Representatives of the agency weren’t at the meeting to answer questions — although notice was short.
“It’s disappointing that they haven’t been forthright,” Republican Sen. Michelle Benson said after the meeting. She had requested that state staff attend to answer questions about the contracts.
Legislative Auditor Jim Nobles, who is beginning a broad audit of MNsure, assured lawmakers that he would strive for accountability. Nobles’ inquiry will be much more extensive than is legally required, he said, and will include a look at the contract issue.
After the meeting, Nobles listed some of the questions his audit will address:
• “Who was in charge?
• “Who was ensuring that the money was being spent appropriately and that the contractors were delivering what they were supposed to?
• “So on the kind of oversight side, the MNsure side — who was in charge?”
MNsure will also be getting an “end-to-end” system review from Optum, a subsidiary of UnitedHealth group. The results of that review should be available next week. The exchange said the review would focus on software and contracts, system data and reporting, and project leadership.
Legislators also focused on older but still outstanding issues.
Gov. Mark Dayton, for example, offered sharp criticisms of IBM Curam in a mid-December letter that was released last week. The company since has sent dozens of staff members to Minnesota to fix issues with their product, a key function that helps determine eligibility for MNsure programs.
Since the company’s “tech surge,” Dayton has praised its response.
“The majority of concerns with the Curam software that were expressed by Governor Dayton three weeks ago have been addressed,” IBM Spokeswoman Mary Welder said in a statement responding to Dayton’s letter.
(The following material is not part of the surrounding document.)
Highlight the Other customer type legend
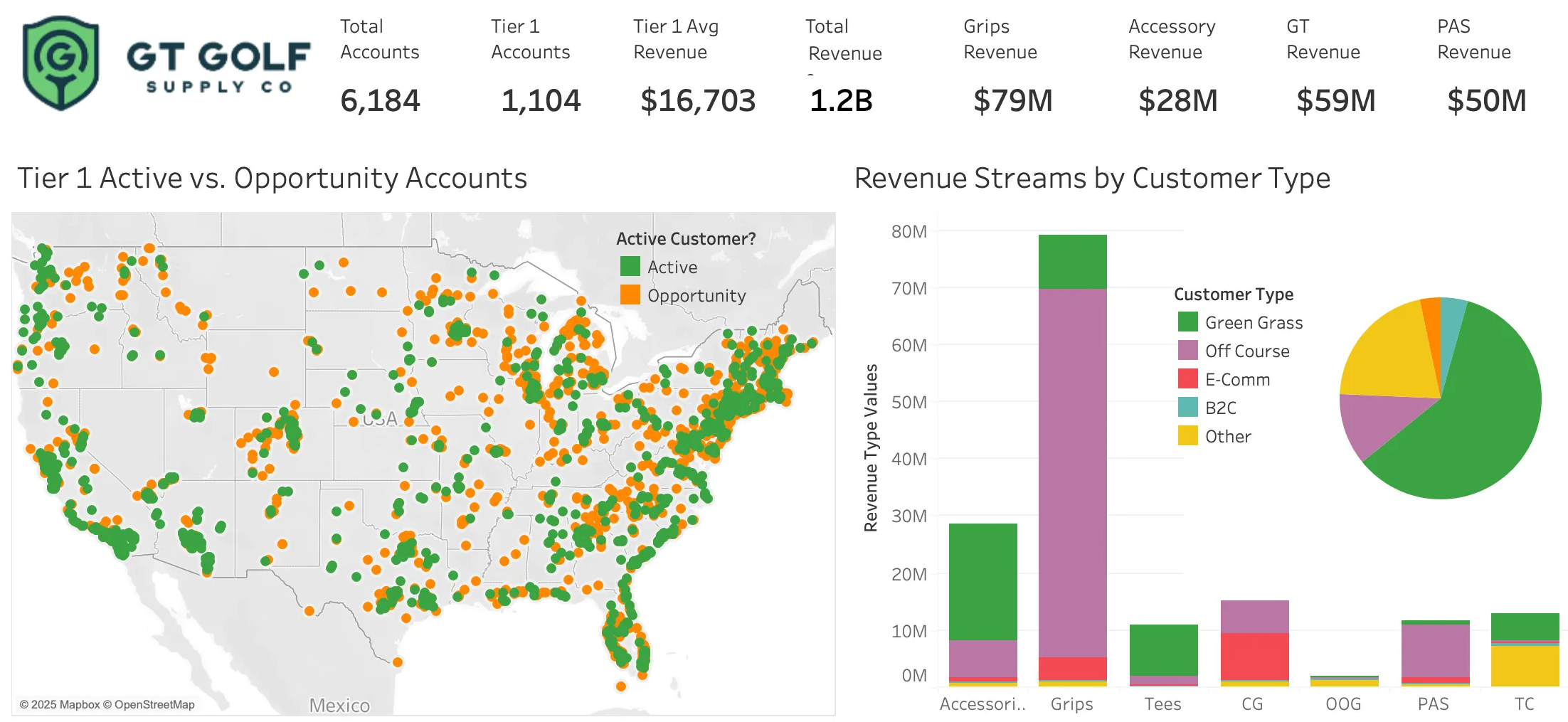 point(1227,436)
But, according to Leitz, many of the 21 issues Dayton outlined in his letter — critical functionality flaws — haven’t been fixed.
Leitz divided the issues into thirds. One group has been fixed. Another has fixes identified, but they likely would require more than a month of additional testing. The last group doesn’t have fixes identified.
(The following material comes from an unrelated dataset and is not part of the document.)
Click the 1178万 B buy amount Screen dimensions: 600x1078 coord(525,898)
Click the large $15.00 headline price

Among the biggest questions lawmakers posed to the MNsure leaders is whether the exchange will be able to stay afloat in 2015. The exchange must be self-sustaining, funded through a premium withhold of up to 3.5 percent that begins next year.
The exchange, however, is missing even its revised, lower enrollment targets. Currently, Leitz said, the exchange is at 85 percent of its enrollment estimates. Those targets are even more conservative than the ones MNsure was originally operating from when the governing board began questioning whether there would be enough revenue to sustain the organization.
The “below the low,” estimates, as Benson referred to them, envision an average monthly enrollment of 132,000 Minnesotans in 2015, according to estimates drawn up by MNsure. The exchange predicts budget cuts of nearly $9 million that year even at a “medium” enrollment scenario with 246,000 average monthly enrollments.
The news prompted DFL Sen. Tony Lourey, who co-chairs the committee, to question whether the MNsure governing board would be returning to the Legislature to seek additional funding.
“It is not our intent to come to the Legislature and ask for additional funds,” Beutner said.
But Benson said it might not be wise to handle the issues “in house,” as Beutner said he hopes will be possible.
“Just because he doesn’t intend to come to the Legislature doesn’t mean he shouldn’t come to the Legislature,” Benson said. “This organization has been given an unprecedented amount of latitude, and it hasn’t worked out very well.”